**TASK REQUIREMENTS**.
Count the lines below that carry the word "agent". Answer with that number alone.

**RECORDS PROVIDED**.

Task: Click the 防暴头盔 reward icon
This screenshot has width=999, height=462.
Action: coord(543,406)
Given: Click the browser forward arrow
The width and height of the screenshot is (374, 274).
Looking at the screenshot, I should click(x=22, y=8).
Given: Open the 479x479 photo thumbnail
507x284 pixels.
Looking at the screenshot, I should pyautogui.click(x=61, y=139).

* * *

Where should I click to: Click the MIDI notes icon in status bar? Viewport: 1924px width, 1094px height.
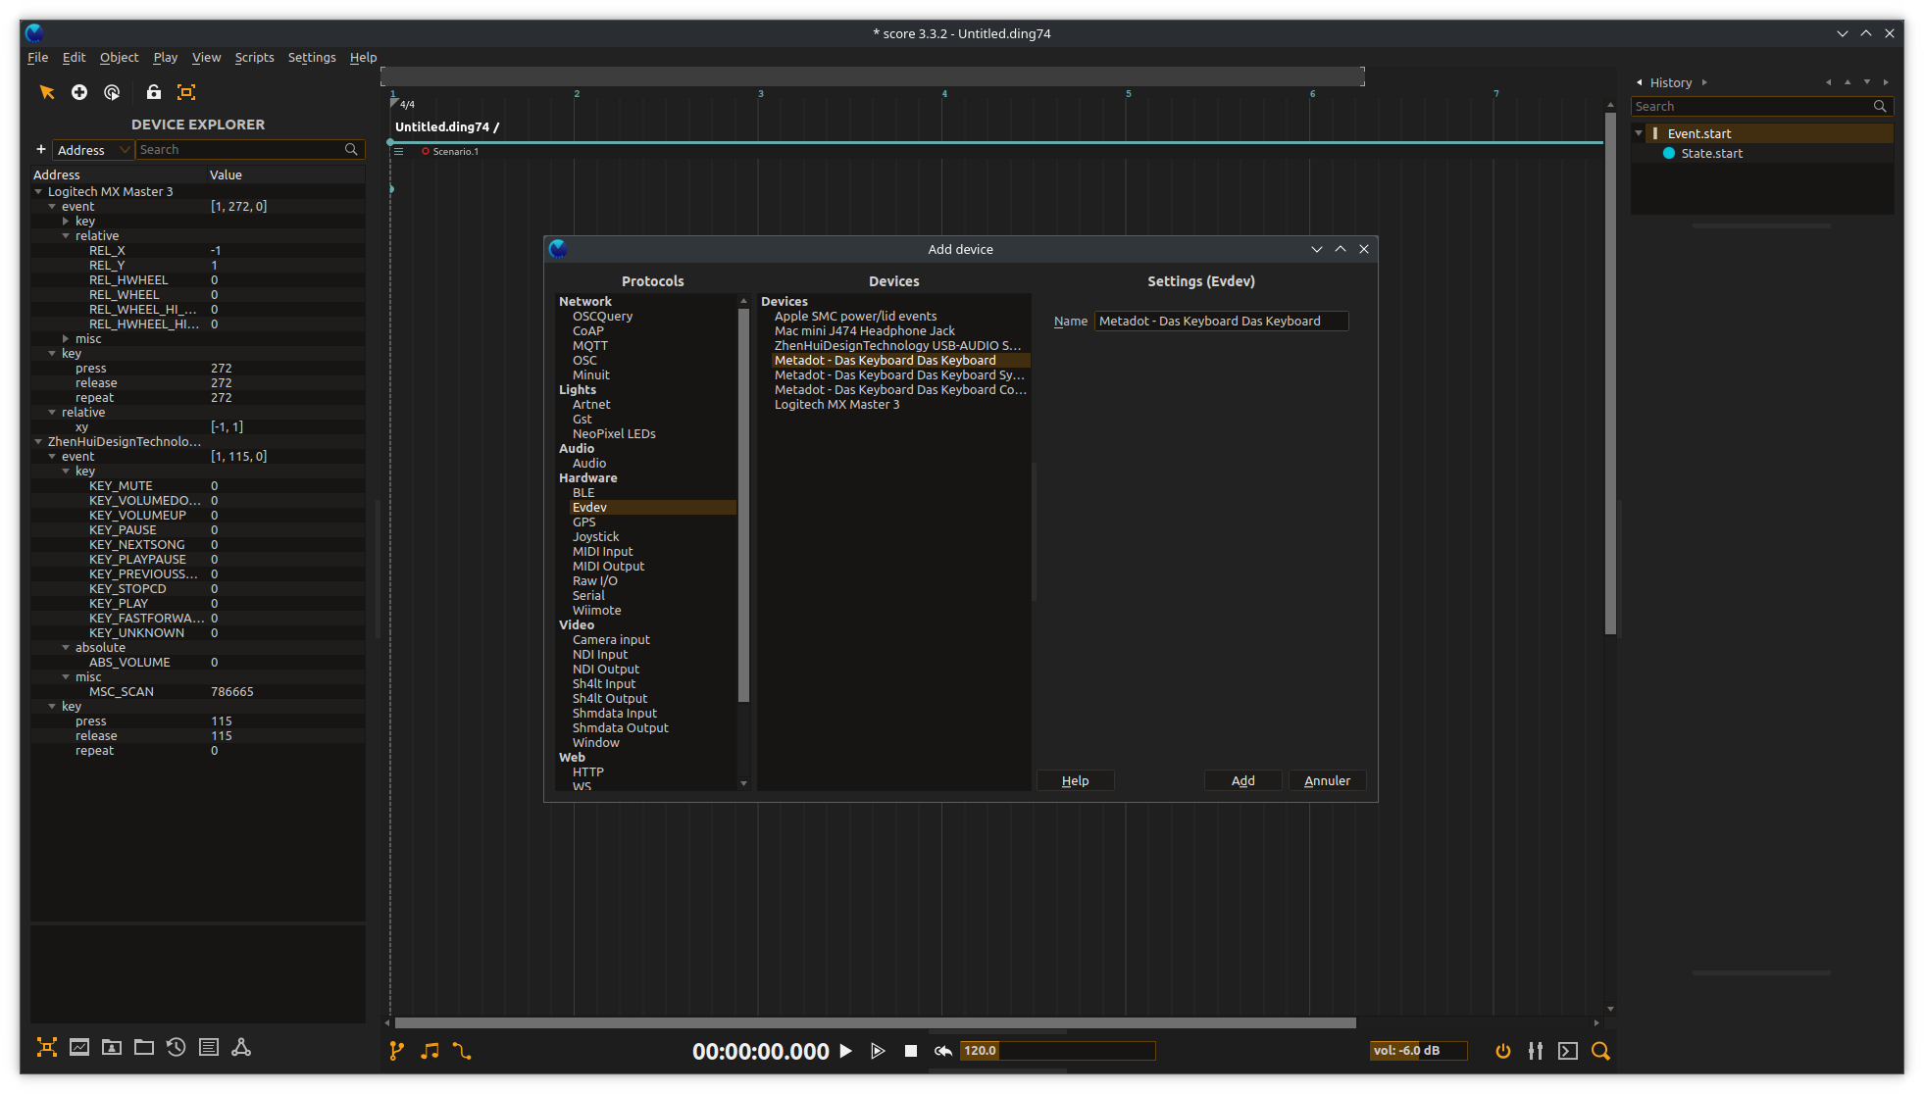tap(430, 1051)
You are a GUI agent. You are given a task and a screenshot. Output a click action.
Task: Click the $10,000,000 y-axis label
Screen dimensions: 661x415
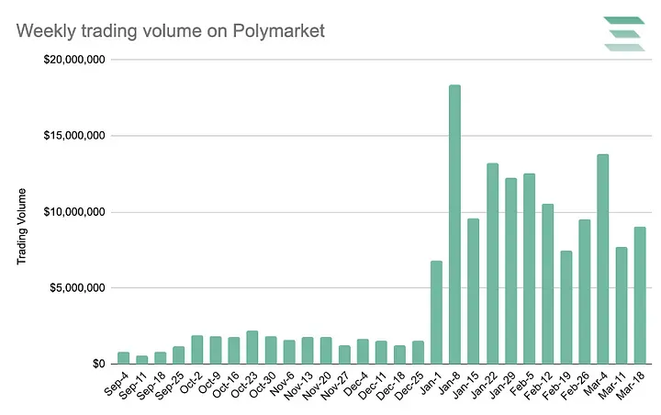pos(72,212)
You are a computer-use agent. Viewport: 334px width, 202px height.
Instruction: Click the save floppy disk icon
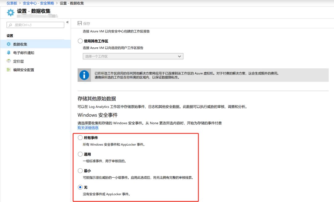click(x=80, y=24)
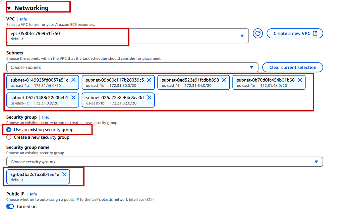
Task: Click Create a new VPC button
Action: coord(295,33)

**YOUR RESPONSE**.
2